Тринадцать тысяч самок различных окрасок были пущены в жилища, главным образом в спальни домов. Кордон из липучек в семистах местах перехватывал самок после откладки яиц. Над трещинами в стенах и у основания, под полами, у плинтусов и в надворных постройках, где только был повод для подозрений, липкая бумага собирала окрашенных самок.

Опыт тем не менее ничего нового не дал. Москиты откладывали яйца везде: и в гнездах кур, и в норах, под полами квартир, в складах дров, в трещинах стен. Семь граммов питательного вещества, нужных личинкам, вылупившимся из яиц одной самки, столь ничтожная порция в ресурсах человеческого окружения, что самка находит ее везде. Почуяв близость органических остатков, она летит к ним и откладывает на них свои яйца.

Как было не потерять равновесия! То обстоятельство, что москит папатачи, подобно кукушке, рассовывает свое потомство везде, значительно осложняло борьбу. Как оградить себя от врага, способного вывести потомство в едва заметной щели в жилище человека, на скотном дворе, в курятнике, в уборной, в обиталище зверя, в птичьем гнезде, изнутри и снаружи, на любой из плоскостей – вертикальной, горизонтальной, – при ничтожных потребностях в питании?
--------
## Задание A
Повторите дословно отрывок из текста о москитах, начиная со слов «Опыт тем не» и заканчивая словами «потребностях в питании?».
## Задание B
Ответьте на вопросы по тексту о москитах:
(i) Сколько самок было пущено в жилища?
(ii) В скольких местах кордон из липучек перехватывал самок?
(iii) Сколько граммов питательного вещества нужно личинкам, вылупившимся из яиц одной самки?
## Задание C
Перескажите в виде краткого списка абзац текста о москитах, начинающийся словами «Опыт тем не менее», и сохраните его главные факты.
--------
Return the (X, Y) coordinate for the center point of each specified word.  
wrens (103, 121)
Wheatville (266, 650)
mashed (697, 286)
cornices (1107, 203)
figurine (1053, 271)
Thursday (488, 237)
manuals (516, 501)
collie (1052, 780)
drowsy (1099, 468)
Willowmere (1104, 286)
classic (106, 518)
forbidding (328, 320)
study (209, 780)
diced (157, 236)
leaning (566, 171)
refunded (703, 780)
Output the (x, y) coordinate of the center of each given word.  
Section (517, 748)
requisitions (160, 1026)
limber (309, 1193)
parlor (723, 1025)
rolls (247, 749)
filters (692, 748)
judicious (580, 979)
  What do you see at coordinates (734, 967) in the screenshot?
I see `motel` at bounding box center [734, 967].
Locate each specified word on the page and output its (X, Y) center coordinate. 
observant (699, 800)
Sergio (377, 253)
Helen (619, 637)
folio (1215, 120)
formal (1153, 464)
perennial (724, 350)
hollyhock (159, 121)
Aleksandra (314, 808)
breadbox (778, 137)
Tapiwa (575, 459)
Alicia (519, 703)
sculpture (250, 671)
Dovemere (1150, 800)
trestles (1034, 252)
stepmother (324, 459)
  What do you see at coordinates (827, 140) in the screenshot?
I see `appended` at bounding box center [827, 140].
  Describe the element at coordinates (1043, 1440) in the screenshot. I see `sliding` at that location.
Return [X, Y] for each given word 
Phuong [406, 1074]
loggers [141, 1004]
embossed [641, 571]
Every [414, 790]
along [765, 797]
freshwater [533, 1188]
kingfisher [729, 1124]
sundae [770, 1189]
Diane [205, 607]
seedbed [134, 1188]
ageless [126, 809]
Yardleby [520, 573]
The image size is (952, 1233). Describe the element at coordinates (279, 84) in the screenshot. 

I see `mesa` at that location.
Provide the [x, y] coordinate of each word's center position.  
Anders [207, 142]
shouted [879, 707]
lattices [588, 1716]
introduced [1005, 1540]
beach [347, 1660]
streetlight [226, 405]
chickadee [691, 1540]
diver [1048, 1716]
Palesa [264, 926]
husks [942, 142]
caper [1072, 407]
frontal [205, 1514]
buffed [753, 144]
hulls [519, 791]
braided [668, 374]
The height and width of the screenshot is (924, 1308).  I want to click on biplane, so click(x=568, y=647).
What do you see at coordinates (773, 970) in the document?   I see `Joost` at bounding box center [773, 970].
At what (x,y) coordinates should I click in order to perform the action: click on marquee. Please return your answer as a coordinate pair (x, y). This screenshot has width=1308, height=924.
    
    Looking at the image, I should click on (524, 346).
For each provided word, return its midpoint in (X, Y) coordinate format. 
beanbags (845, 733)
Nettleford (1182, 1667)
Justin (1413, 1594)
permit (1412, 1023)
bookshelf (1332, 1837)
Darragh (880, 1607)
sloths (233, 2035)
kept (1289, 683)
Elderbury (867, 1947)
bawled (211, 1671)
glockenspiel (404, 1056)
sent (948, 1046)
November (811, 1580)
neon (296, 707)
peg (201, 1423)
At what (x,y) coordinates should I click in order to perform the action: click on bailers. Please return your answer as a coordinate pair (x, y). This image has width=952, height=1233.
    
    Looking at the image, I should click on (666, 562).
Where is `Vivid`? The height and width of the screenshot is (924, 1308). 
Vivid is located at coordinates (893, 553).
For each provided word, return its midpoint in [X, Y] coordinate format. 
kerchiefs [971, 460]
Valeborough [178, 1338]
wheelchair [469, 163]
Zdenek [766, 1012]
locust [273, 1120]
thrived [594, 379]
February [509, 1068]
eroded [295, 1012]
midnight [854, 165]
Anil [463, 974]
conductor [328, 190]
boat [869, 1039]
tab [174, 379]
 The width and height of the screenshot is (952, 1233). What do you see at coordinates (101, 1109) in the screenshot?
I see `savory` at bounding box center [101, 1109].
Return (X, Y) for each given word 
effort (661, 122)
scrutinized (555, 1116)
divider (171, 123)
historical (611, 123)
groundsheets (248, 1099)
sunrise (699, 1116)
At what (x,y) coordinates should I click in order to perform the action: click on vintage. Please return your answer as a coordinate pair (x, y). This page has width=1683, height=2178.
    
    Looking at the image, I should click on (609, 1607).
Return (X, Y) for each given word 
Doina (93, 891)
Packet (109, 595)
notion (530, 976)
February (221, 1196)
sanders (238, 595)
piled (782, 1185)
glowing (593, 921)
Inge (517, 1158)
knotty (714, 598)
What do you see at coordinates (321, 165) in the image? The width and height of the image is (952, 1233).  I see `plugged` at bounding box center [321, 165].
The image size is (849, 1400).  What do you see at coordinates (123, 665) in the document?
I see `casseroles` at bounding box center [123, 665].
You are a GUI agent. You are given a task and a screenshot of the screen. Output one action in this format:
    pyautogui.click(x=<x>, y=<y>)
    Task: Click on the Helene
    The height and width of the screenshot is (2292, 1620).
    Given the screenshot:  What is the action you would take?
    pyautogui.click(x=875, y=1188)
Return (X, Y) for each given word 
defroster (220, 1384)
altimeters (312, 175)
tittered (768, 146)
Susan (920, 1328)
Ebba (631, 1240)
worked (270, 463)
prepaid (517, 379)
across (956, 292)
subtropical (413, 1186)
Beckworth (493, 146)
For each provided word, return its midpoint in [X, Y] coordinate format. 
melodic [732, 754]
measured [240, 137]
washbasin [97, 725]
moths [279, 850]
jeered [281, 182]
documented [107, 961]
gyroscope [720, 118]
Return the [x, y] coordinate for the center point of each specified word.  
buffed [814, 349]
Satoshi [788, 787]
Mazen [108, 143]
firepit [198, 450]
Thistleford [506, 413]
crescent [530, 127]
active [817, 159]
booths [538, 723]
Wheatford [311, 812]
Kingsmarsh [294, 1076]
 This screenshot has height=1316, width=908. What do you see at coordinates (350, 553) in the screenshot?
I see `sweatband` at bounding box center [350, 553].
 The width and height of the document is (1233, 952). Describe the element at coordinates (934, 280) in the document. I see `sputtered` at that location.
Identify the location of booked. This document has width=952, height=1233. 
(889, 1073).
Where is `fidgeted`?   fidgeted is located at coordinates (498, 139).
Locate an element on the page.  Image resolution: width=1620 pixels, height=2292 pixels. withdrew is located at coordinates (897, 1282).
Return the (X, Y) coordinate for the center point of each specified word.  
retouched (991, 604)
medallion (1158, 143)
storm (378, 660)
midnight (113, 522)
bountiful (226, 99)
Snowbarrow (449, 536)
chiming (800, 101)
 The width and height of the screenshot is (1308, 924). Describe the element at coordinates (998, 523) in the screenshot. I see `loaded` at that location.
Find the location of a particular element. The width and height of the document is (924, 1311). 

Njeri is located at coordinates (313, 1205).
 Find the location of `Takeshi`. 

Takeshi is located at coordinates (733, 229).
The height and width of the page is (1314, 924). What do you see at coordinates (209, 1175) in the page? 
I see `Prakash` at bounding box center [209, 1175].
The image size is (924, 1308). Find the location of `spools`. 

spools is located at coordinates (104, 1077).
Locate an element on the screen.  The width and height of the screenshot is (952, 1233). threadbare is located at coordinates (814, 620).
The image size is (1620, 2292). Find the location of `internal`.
--------
## Решение задания A
Опыт тем не менее ничего нового не дал. Москиты откладывали яйца везде: и в гнездах кур, и в норах, под полами квартир, в складах дров, в трещинах стен. Семь граммов питательного вещества, нужных личинкам, вылупившимся из яиц одной самки, столь ничтожная порция в ресурсах человеческого окружения, что самка находит ее везде. Почуяв близость органических остатков, она летит к ним и откладывает на них свои яйца.

Как было не потерять равновесия! То обстоятельство, что москит папатачи, подобно кукушке, рассовывает свое потомство везде, значительно осложняло борьбу. Как оградить себя от врага, способного вывести потомство в едва заметной щели в жилище человека, на скотном дворе, в курятнике, в уборной, в обиталище зверя, в птичьем гнезде, изнутри и снаружи, на любой из плоскостей – вертикальной, горизонтальной, – при ничтожных потребностях в питании?

## Решение задания B
(i) Тринадцать тысяч.
(ii) В семистах местах.
(iii) Семь граммов.

## Решение задания C
- Опыт ничего нового не дал.
- Москиты откладывали яйца везде: в гнездах кур, в норах, под полами квартир, в складах дров, в трещинах стен.
- Личинкам из яиц одной самки нужно всего семь граммов питательного вещества, поэтому самка находит его везде.
- Почуяв органические остатки, самка летит к ним и откладывает на них яйца.